Gilmore 's book Uses of Plants by the Indians of the Missouri River Region, originally published in the Thirty-Third Annual Report of the Bureau of American Ethnology in 1919, is considered one of the classics of ethnobotany. Gilmore is one of the first American ethnobotanists, and was among the first white men to respect the environmental knowledge of Native Americans and to understand how intricately Native American Culture was connected to environmental knowledge and practice. Gilmore originally intended to be a Christian missionary and graduated from Cotner University in the town of Bethany, Nebraska (now a Lincoln neighborhood), in 1904-5. He then pursued graduate work at the University of Nebraska under the botanist Charles Bessey. This brought him into a circle that included Frederic Clements and Roscoe Pound, a circle that pioneered the idea of ecology in the biological sciences. Gilmore also studied anthropological field technique with Addison Sheldon of the State Museum. He was to begin his research at a time when there were still elderly Native American informants who knew the old names, uses, and symbolic meanings attached to native plants.

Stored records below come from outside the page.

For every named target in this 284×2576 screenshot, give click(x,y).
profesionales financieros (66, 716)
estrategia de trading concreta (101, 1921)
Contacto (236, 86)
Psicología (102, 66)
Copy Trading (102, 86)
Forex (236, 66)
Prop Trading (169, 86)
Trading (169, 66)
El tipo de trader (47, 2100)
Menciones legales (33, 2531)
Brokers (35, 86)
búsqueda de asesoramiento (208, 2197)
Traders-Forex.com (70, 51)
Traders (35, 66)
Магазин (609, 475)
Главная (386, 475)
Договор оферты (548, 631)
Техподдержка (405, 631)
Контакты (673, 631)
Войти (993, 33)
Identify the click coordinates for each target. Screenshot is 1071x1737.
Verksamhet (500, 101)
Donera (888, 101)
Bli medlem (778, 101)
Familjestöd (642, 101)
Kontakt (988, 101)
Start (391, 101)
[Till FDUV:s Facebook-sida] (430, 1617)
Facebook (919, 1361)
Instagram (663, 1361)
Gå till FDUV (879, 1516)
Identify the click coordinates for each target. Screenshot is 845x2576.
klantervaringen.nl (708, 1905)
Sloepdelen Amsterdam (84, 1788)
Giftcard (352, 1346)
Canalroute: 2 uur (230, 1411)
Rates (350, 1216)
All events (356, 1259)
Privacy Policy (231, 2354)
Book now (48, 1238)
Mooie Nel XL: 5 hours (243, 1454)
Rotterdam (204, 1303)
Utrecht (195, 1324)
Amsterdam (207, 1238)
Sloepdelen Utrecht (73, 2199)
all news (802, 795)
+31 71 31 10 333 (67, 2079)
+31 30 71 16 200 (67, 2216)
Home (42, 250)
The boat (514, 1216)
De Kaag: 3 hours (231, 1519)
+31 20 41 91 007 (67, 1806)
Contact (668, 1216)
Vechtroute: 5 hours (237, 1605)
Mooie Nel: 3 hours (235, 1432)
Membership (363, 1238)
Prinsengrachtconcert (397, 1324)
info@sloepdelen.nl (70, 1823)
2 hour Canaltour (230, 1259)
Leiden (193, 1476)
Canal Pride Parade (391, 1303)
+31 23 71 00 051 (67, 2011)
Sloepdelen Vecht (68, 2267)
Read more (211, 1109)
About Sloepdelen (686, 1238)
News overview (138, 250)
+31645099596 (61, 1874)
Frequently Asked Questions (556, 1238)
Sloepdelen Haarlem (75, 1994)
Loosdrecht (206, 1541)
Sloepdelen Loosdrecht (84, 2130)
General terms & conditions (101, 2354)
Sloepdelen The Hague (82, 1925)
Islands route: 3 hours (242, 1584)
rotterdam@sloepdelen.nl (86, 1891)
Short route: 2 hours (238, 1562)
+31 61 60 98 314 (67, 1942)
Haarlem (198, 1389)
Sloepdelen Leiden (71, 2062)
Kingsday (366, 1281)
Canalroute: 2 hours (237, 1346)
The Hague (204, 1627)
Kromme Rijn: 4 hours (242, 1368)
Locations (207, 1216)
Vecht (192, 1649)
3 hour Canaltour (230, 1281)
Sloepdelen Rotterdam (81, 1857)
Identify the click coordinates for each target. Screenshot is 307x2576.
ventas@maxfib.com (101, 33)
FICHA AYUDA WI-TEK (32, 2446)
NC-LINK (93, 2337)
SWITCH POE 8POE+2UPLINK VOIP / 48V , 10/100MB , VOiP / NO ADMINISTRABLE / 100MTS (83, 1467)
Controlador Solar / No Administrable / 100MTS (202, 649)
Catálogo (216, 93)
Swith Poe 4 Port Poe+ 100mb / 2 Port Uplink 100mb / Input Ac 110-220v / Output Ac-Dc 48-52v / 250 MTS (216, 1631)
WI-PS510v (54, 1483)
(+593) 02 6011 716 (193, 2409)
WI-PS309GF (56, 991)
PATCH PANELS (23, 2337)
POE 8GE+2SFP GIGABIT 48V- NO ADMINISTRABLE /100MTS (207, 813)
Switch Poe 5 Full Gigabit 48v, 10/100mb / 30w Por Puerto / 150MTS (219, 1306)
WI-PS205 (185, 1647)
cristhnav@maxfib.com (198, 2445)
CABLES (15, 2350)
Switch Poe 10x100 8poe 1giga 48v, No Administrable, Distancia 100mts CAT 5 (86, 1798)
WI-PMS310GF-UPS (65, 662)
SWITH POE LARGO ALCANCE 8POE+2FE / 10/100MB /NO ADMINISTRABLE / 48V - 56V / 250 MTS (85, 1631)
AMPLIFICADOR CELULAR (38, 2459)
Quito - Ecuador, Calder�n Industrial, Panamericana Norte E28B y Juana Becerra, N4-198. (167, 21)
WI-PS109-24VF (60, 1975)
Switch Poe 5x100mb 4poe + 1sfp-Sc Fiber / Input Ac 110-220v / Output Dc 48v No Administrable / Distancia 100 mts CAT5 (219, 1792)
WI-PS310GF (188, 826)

Gilmore had a distinguished career that took him from the Nebraska State Historical Society to the State Historical Society of North Dakota, then to the Heye Foundation's Museum of the American Indian (then in New York, but now considered the founding collection of the National Museum of the American Indian in Washington) and finally to the position of curator of Anthropology at the University of Michigan.
Nebraska folklorist Roger Welsch wrote the introduction to the Minnesota Historical Society's edition (1987) of Gilmore's Prairie Smoke, a 1929 collection of traditional Plains Indians stories that illustrate their ties to the land.